▶ _Task goal_: In this exercise, the entries below are to be transcribed exactly, line by line.
——————
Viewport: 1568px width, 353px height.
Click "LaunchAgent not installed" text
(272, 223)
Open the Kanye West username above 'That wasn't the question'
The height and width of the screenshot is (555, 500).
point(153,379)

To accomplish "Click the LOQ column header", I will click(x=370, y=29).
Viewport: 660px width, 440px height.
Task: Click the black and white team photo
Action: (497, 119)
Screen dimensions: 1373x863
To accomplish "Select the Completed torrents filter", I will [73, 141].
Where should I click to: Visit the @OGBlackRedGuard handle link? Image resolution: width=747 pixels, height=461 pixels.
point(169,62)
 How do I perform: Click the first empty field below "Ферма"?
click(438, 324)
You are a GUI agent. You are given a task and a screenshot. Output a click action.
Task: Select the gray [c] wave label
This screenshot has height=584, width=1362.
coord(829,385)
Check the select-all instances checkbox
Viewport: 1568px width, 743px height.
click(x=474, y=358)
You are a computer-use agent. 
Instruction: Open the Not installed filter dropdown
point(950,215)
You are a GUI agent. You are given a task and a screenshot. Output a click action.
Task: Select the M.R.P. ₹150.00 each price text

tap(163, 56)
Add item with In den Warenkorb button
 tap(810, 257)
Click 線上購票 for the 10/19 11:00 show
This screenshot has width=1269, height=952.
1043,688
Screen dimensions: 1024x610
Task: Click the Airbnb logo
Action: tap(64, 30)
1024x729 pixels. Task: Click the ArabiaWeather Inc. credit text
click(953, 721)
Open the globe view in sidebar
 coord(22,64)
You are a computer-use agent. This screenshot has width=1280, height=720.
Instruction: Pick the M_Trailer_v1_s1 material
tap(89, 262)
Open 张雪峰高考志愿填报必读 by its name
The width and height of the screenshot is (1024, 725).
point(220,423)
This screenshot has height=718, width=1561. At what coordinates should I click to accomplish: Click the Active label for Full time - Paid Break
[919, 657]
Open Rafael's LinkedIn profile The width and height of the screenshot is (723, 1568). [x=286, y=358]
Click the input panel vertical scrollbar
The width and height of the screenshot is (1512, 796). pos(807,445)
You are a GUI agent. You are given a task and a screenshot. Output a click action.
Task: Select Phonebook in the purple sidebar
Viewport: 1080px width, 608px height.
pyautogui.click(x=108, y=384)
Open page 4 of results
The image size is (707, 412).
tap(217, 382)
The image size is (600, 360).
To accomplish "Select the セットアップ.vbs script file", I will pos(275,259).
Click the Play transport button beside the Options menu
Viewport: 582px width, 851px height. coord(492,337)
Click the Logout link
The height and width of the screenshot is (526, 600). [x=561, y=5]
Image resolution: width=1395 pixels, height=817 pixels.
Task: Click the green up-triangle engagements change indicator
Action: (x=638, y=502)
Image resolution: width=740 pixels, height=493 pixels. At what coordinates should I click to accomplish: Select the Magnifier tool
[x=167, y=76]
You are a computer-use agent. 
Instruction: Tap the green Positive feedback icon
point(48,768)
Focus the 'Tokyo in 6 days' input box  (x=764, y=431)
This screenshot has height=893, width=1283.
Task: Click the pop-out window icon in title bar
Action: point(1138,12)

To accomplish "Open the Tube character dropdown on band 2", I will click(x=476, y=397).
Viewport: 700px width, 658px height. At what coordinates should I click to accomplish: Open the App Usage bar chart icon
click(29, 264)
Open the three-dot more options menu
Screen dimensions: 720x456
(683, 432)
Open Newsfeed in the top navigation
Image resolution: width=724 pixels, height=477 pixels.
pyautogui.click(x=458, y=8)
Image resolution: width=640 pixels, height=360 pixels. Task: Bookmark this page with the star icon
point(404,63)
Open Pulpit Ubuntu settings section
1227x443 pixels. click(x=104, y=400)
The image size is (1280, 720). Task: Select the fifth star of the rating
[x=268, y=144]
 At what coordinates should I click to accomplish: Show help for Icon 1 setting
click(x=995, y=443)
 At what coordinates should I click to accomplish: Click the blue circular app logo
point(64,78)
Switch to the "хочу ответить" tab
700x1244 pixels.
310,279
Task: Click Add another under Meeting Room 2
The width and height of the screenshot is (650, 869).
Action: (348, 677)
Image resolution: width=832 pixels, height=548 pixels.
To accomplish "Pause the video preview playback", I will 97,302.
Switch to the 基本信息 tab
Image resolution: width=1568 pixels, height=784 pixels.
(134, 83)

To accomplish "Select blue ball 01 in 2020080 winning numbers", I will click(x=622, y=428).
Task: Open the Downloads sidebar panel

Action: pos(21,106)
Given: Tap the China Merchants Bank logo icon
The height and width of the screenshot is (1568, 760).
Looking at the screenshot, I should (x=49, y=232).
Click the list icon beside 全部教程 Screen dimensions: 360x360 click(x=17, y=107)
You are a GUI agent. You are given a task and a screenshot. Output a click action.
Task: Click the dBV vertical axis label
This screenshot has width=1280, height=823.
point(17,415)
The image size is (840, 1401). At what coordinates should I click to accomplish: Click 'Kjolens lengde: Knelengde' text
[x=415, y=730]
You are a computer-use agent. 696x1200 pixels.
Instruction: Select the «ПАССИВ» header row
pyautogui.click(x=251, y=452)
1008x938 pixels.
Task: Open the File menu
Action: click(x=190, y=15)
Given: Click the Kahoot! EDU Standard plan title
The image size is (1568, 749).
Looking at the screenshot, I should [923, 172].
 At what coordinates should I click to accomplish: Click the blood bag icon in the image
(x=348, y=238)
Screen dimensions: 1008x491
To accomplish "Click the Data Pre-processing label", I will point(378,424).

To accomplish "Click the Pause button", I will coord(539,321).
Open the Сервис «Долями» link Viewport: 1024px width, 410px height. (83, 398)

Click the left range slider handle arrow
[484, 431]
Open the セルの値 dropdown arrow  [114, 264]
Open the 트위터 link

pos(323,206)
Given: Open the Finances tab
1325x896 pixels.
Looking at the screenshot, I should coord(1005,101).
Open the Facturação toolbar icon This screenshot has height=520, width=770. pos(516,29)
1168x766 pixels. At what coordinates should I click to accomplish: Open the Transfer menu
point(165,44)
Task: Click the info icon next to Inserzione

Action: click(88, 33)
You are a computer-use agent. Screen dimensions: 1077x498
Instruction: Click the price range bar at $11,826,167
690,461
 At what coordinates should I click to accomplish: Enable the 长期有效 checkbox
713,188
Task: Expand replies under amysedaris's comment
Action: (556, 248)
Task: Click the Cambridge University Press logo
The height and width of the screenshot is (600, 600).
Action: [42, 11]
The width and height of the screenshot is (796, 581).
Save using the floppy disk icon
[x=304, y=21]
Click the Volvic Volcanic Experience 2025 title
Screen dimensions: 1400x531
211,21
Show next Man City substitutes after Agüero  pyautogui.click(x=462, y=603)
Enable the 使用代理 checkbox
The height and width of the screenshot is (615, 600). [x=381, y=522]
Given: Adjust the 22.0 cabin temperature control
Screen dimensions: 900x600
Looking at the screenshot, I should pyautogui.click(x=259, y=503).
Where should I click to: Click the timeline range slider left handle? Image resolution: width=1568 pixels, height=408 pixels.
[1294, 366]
——————
▶ _Solved problem_:
Viewport: 1568px width, 353px height.
Click "LaunchAgent not installed" text
(272, 223)
Open the Kanye West username above 'That wasn't the question'
The height and width of the screenshot is (555, 500).
point(153,379)

To accomplish "Click the LOQ column header", I will click(x=370, y=29).
Viewport: 660px width, 440px height.
Task: Click the black and white team photo
Action: (497, 119)
Screen dimensions: 1373x863
To accomplish "Select the Completed torrents filter", I will [73, 141].
Where should I click to: Visit the @OGBlackRedGuard handle link? Image resolution: width=747 pixels, height=461 pixels.
point(169,62)
 How do I perform: Click the first empty field below "Ферма"?
click(438, 324)
You are a GUI agent. You are given a task and a screenshot. Output a click action.
Task: Select the gray [c] wave label
This screenshot has height=584, width=1362.
coord(829,385)
Check the select-all instances checkbox
Viewport: 1568px width, 743px height.
click(x=474, y=358)
You are a computer-use agent. 
Instruction: Open the Not installed filter dropdown
point(950,215)
You are a GUI agent. You are given a task and a screenshot. Output a click action.
Task: Select the M.R.P. ₹150.00 each price text

tap(163, 56)
Add item with In den Warenkorb button
 tap(810, 257)
Click 線上購票 for the 10/19 11:00 show
This screenshot has width=1269, height=952.
1043,688
Screen dimensions: 1024x610
Task: Click the Airbnb logo
Action: tap(64, 30)
1024x729 pixels. Task: Click the ArabiaWeather Inc. credit text
click(953, 721)
Open the globe view in sidebar
 coord(22,64)
You are a computer-use agent. This screenshot has width=1280, height=720.
Instruction: Pick the M_Trailer_v1_s1 material
tap(89, 262)
Open 张雪峰高考志愿填报必读 by its name
The width and height of the screenshot is (1024, 725).
point(220,423)
This screenshot has height=718, width=1561. At what coordinates should I click to accomplish: Click the Active label for Full time - Paid Break
[919, 657]
Open Rafael's LinkedIn profile The width and height of the screenshot is (723, 1568). [x=286, y=358]
Click the input panel vertical scrollbar
The width and height of the screenshot is (1512, 796). pos(807,445)
You are a GUI agent. You are given a task and a screenshot. Output a click action.
Task: Select Phonebook in the purple sidebar
Viewport: 1080px width, 608px height.
pyautogui.click(x=108, y=384)
Open page 4 of results
The image size is (707, 412).
tap(217, 382)
The image size is (600, 360).
To accomplish "Select the セットアップ.vbs script file", I will pos(275,259).
Click the Play transport button beside the Options menu
Viewport: 582px width, 851px height. coord(492,337)
Click the Logout link
The height and width of the screenshot is (526, 600). [x=561, y=5]
Image resolution: width=1395 pixels, height=817 pixels.
Task: Click the green up-triangle engagements change indicator
Action: (x=638, y=502)
Image resolution: width=740 pixels, height=493 pixels. At what coordinates should I click to accomplish: Select the Magnifier tool
[x=167, y=76]
You are a computer-use agent. 
Instruction: Tap the green Positive feedback icon
point(48,768)
Focus the 'Tokyo in 6 days' input box  (x=764, y=431)
This screenshot has height=893, width=1283.
Task: Click the pop-out window icon in title bar
Action: point(1138,12)

To accomplish "Open the Tube character dropdown on band 2", I will click(x=476, y=397).
Viewport: 700px width, 658px height. At what coordinates should I click to accomplish: Open the App Usage bar chart icon
click(29, 264)
Open the three-dot more options menu
Screen dimensions: 720x456
(683, 432)
Open Newsfeed in the top navigation
Image resolution: width=724 pixels, height=477 pixels.
pyautogui.click(x=458, y=8)
Image resolution: width=640 pixels, height=360 pixels. Task: Bookmark this page with the star icon
point(404,63)
Open Pulpit Ubuntu settings section
1227x443 pixels. click(x=104, y=400)
The image size is (1280, 720). Task: Select the fifth star of the rating
[x=268, y=144]
 At what coordinates should I click to accomplish: Show help for Icon 1 setting
click(x=995, y=443)
 At what coordinates should I click to accomplish: Click the blue circular app logo
point(64,78)
Switch to the "хочу ответить" tab
700x1244 pixels.
310,279
Task: Click Add another under Meeting Room 2
The width and height of the screenshot is (650, 869).
Action: (348, 677)
Image resolution: width=832 pixels, height=548 pixels.
To accomplish "Pause the video preview playback", I will 97,302.
Switch to the 基本信息 tab
Image resolution: width=1568 pixels, height=784 pixels.
(134, 83)

To accomplish "Select blue ball 01 in 2020080 winning numbers", I will click(x=622, y=428).
Task: Open the Downloads sidebar panel

Action: pos(21,106)
Given: Tap the China Merchants Bank logo icon
The height and width of the screenshot is (1568, 760).
Looking at the screenshot, I should (x=49, y=232).
Click the list icon beside 全部教程 Screen dimensions: 360x360 click(x=17, y=107)
You are a GUI agent. You are given a task and a screenshot. Output a click action.
Task: Click the dBV vertical axis label
This screenshot has width=1280, height=823.
point(17,415)
The image size is (840, 1401). At what coordinates should I click to accomplish: Click 'Kjolens lengde: Knelengde' text
[x=415, y=730]
You are a computer-use agent. 696x1200 pixels.
Instruction: Select the «ПАССИВ» header row
pyautogui.click(x=251, y=452)
1008x938 pixels.
Task: Open the File menu
Action: click(x=190, y=15)
Given: Click the Kahoot! EDU Standard plan title
The image size is (1568, 749).
Looking at the screenshot, I should [923, 172].
 At what coordinates should I click to accomplish: Click the blood bag icon in the image
(x=348, y=238)
Screen dimensions: 1008x491
To accomplish "Click the Data Pre-processing label", I will point(378,424).

To accomplish "Click the Pause button", I will coord(539,321).
Open the Сервис «Долями» link Viewport: 1024px width, 410px height. (83, 398)

Click the left range slider handle arrow
[484, 431]
Open the セルの値 dropdown arrow  [114, 264]
Open the 트위터 link

pos(323,206)
Given: Open the Finances tab
1325x896 pixels.
Looking at the screenshot, I should coord(1005,101).
Open the Facturação toolbar icon This screenshot has height=520, width=770. pos(516,29)
1168x766 pixels. At what coordinates should I click to accomplish: Open the Transfer menu
point(165,44)
Task: Click the info icon next to Inserzione

Action: click(88, 33)
You are a computer-use agent. Screen dimensions: 1077x498
Instruction: Click the price range bar at $11,826,167
690,461
 At what coordinates should I click to accomplish: Enable the 长期有效 checkbox
713,188
Task: Expand replies under amysedaris's comment
Action: (556, 248)
Task: Click the Cambridge University Press logo
The height and width of the screenshot is (600, 600).
Action: [42, 11]
The width and height of the screenshot is (796, 581).
Save using the floppy disk icon
[x=304, y=21]
Click the Volvic Volcanic Experience 2025 title
Screen dimensions: 1400x531
211,21
Show next Man City substitutes after Agüero  pyautogui.click(x=462, y=603)
Enable the 使用代理 checkbox
The height and width of the screenshot is (615, 600). [x=381, y=522]
Given: Adjust the 22.0 cabin temperature control
Screen dimensions: 900x600
Looking at the screenshot, I should pyautogui.click(x=259, y=503).
Where should I click to: Click the timeline range slider left handle? Image resolution: width=1568 pixels, height=408 pixels.
[1294, 366]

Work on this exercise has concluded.